The basal clastic sand (BCS) unit is derived from a granitic basement and forms the lower part of the Mumbai High field. Oil indicators in unconventional reservoirs, such as basement and BCS, were explored here before 1987; however, these reservoirs were not targeted for more than two decades after drilling the first exploratory well in 1989. Huge potential in BCS resources remained untapped, and monetizing these resources became possible because of extensive hydraulic fracturing design optimization for these layers.
Previously, acid stimulation treatment failed to provide any improvement in the BCS reservoir. Because BCS is derived from a granitic basement and contains clay minerals (kaolinite and chlorite), heavy minerals, siderite, pyrite, hematite, etc., it is difficult to obtain gains using acid stimulation because of poor leakoff and associated reaction kinetics. However, stimulation using hydraulic fracturing with proppants proves to be the ultimate productivity enhancement tool and is the prudent alternative.

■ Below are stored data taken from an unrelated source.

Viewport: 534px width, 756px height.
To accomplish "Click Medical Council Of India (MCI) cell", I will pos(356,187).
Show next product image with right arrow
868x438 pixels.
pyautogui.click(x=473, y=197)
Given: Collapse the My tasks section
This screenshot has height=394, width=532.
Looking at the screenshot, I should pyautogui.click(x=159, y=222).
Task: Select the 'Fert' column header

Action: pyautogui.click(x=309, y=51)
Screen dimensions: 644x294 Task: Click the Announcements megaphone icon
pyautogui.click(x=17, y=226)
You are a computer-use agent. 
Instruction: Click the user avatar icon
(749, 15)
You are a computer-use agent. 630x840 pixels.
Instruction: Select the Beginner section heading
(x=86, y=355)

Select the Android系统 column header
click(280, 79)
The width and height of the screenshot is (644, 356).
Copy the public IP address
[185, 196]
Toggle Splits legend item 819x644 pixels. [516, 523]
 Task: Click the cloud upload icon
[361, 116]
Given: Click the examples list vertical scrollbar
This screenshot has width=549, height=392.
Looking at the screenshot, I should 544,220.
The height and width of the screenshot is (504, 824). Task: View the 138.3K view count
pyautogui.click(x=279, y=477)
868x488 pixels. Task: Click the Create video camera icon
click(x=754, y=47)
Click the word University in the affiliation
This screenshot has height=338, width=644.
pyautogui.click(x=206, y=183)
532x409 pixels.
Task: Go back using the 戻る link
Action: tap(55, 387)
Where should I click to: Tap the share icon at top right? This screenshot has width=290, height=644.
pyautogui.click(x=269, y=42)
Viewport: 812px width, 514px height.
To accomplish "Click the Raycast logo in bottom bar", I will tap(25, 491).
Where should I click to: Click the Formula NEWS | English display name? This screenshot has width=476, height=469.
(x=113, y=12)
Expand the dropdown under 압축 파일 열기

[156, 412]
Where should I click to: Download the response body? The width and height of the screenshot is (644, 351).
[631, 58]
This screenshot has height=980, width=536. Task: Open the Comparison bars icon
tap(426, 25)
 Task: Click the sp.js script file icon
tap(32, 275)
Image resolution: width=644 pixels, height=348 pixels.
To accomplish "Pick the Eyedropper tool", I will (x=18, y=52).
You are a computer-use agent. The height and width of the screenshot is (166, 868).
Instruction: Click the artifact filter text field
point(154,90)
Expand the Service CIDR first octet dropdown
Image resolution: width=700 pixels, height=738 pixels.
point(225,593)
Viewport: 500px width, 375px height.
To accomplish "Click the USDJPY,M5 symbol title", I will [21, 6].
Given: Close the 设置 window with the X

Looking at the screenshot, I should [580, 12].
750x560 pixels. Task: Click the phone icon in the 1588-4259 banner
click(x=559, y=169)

The first hydraulic fracturing attempt in BCS was performed at Well B in 2013 and was unsuccessful because proppant placement and admittance are extremely difficult in these layers. High net pressure and complex branch growth were identified to be the core causes of premature screenout in this layer. Post-treatment pressure evaluation indicated propagation of short fissures and fractures leading to a complex fracture plane that reduced overall fracture conductivity.
Subsequently, Well A was diverted from the original location, completed in the BCS reservoir, and selected as a candidate for proppant fracturing. The stimulation strategy was designed to meet stimulation challenges of the BCS formation. Perforation designs were revised to reduce near-wellbore tortuosity and perforation friction. After perforating, the well was treated with an acetic acid cushion against the target zone. A new fracturing treatment design based on slug and sweep, where the slug stages were increased, was used to control excessive near-wellbore complex fracture growth. Aggressive pumping rates and high conductivity proppant size and concentration were designed to help increase stimulation efficiency. These unconventional modifications aided successful placement of the fracture plane in the BCS reservoir in Well A.
Well A initially produced 202 BOPD; however, production declined because of the tight nature of the BCS reservoir. Later, the well produced 100 BOPD with gas lift. After hydraulic fracturing treatment for this well was successfully performed, as per the modified design, the production increased to 1,580 BLPD with 100% oil and no artificial lift using a 1/2-in. choke. This paper highlights design considerations, execution results, and post-treatment evaluation of this extremely challenging BCS volcanic rock and can be viewed as a best practice for addressing stimulation challenges in similar volcanic reservoirs in other fields.